◆ Task statement ◆
Starting with the line that contains "Volvo ägare sverige (144, 1595)", reproduce each line through the end of the listing below, with no other output.
────────────────────
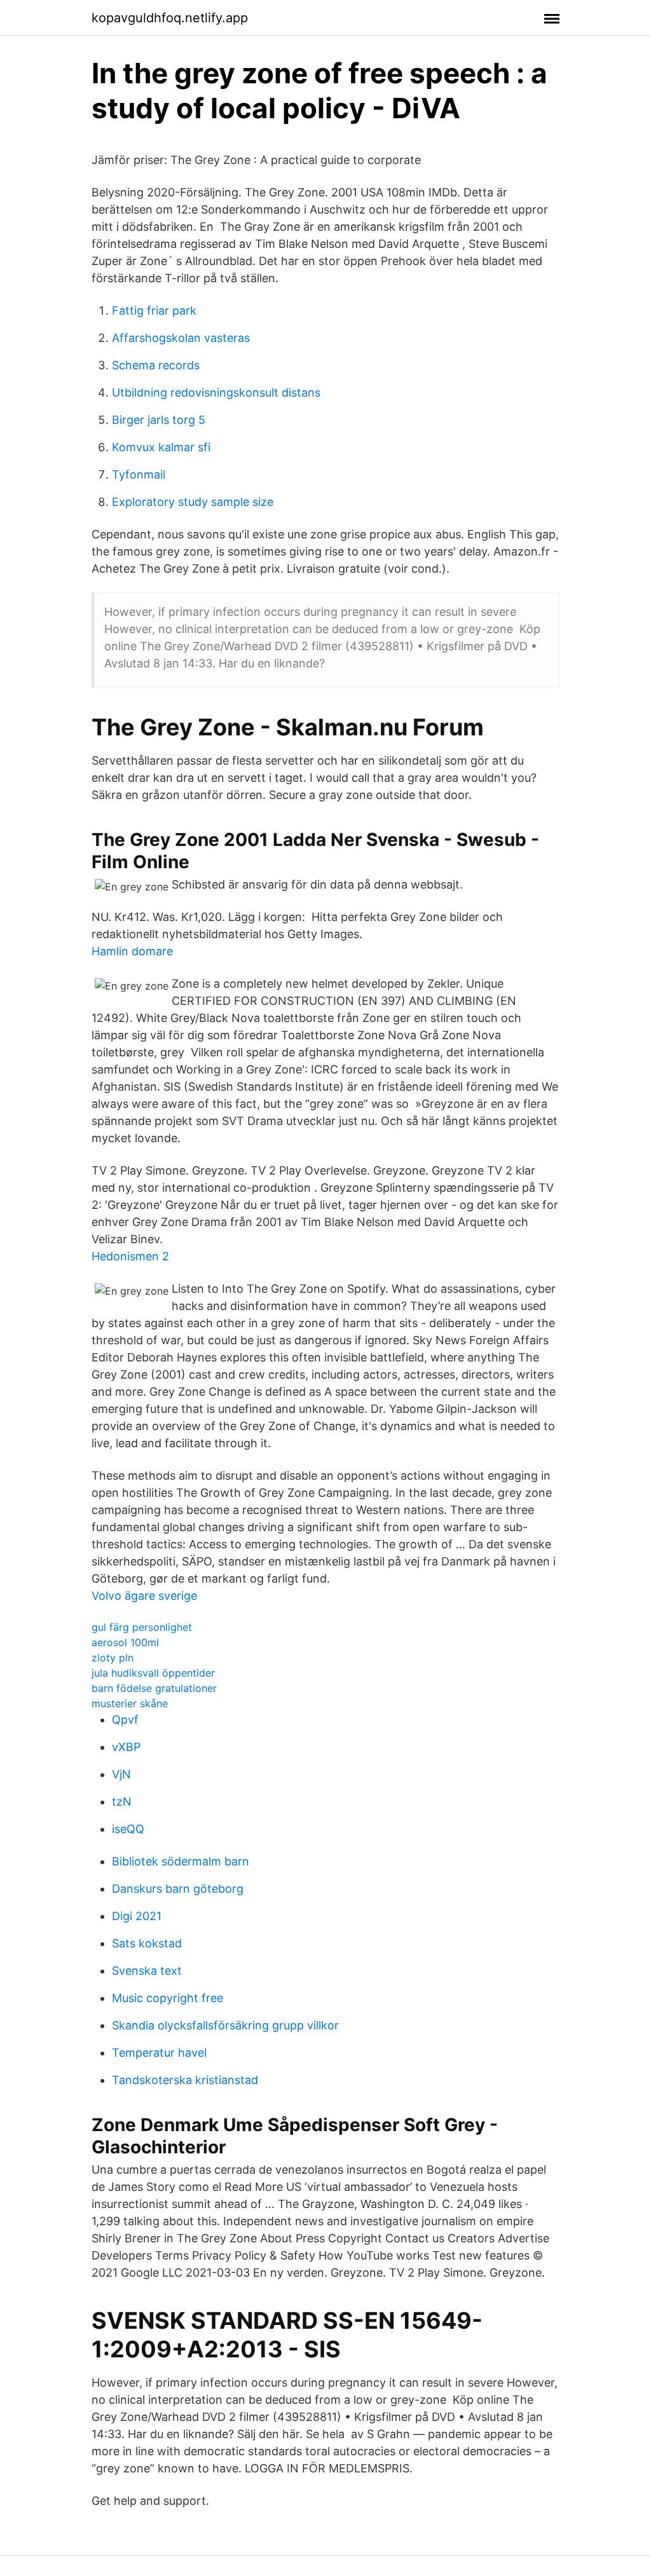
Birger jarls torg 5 (158, 419)
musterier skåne (130, 1703)
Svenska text (147, 1970)
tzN (122, 1801)
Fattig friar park (154, 310)
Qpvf (125, 1719)
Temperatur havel (159, 2052)
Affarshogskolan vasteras (181, 337)
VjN (121, 1774)
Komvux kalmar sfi (161, 447)
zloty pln (113, 1657)
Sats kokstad (147, 1943)
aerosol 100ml (125, 1642)
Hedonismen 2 (130, 1256)
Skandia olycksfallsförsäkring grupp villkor (225, 2025)
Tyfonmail (138, 474)
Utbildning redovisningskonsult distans (216, 392)
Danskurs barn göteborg (177, 1888)
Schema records (156, 365)
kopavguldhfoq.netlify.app (170, 17)
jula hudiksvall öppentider (153, 1672)
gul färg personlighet (142, 1627)
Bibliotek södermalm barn (180, 1861)
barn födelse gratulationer (154, 1688)
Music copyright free (167, 1998)
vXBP (126, 1747)
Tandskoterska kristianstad (185, 2080)
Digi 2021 (136, 1916)
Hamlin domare (132, 951)
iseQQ (128, 1829)
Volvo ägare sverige (144, 1595)
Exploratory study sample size (192, 501)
────────────────────
◆ Written solution ◆
Volvo ägare sverige (144, 1595)
Exploratory study sample size (192, 501)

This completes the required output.